Core Responsibilities
Data Pipeline Development & Optimization
Design, build, and maintain scalable data pipelines using Spark and Databricks
Develop ETL/ELT workflows to process large volumes of customer behavior data
Optimize Spark jobs for performance, cost efficiency, and reliability
Build real-time and batch data processing solutions
Implement data quality checks and monitoring throughout pipelines
Ensure data freshness and SLA compliance for analytics workloads
AWS Data Infrastructure
Architect and manage data infrastructure on AWS (S3, Glue, EMR, Redshift)
Design and implement data lake architecture with proper partitioning and optimization
Configure and optimize AWS Glue for ETL jobs and data cataloging
Shifting Glue jobs to Zero ETL
Implement security best practices for data access and governance
Monitor and optimize cloud costs related to data infrastructure
Data Modeling & Architecture
Design and implement dimensional data models for analytics
Build star/snowflake schemas optimized for analytical queries
Create data marts for specific business domains (retention, campaigns, product)

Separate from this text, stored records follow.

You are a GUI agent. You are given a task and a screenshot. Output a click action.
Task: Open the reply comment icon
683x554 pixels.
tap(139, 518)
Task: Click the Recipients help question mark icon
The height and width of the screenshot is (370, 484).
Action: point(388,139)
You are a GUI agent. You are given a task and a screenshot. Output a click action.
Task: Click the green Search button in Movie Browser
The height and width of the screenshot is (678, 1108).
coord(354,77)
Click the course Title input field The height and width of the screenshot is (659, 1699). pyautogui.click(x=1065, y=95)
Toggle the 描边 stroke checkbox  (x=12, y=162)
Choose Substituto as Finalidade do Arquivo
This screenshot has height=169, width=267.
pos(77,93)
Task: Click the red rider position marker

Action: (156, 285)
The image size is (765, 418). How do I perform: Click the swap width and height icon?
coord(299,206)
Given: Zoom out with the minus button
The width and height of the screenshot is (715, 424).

Ensure data model scalability and maintainability
Document data lineage, dependencies, and business logic
Implement slowly changing dimensions and historical tracking
Orchestration & Automation
Build and maintain workflow orchestration using Airflow or similar tools
Implement scheduling, monitoring, and alerting for data pipelines
Create automated data quality validation frameworks
Design retry logic and error handling for production pipelines
Build CI/CD pipelines for data workflows
Automate infrastructure provisioning using Infrastructure as Code
Cross-Functional Collaboration
Partner with Senior Data Analyst to understand analytics requirements
Work with Growth Director and team to enable data-driven decision making
Support CRM Lead with data needs for campaign execution
Collaborate with Product and Engineering on event tracking and instrumentation
Document technical specifications and best practices for the team
Work closely with all squads , establish data contracts with engineers to land data in a most optimal way.
Required Qualifications
Must-Have Technical Skills
Apache Spark: Expert-level proficiency in PySpark/Spark SQL for large-scale data processing - this is non-negotiable
Databricks: Strong hands-on experience building and optimizing pipelines on Databricks platform - this is non-negotiable
AWS: Deep knowledge of AWS data services (S3, Glue, EMR, Redshift, Athena) - this is non-negotiable
Data Modeling: Proven experience designing dimensional models and data warehouses - this is non-negotiable
Orchestration: Strong experience with workflow orchestration tools (Airflow, Prefect, or similar) - this is non-negotiable
SQL: Advanced SQL skills for complex queries and optimization
Python: Strong programming skills for data engineering tasks
Experience
6-10 years in data engineering with focus on building scalable data platforms
Proven track record architecting and implementing data infrastructure from scratch
Experience processing large volumes of event data (billions of records)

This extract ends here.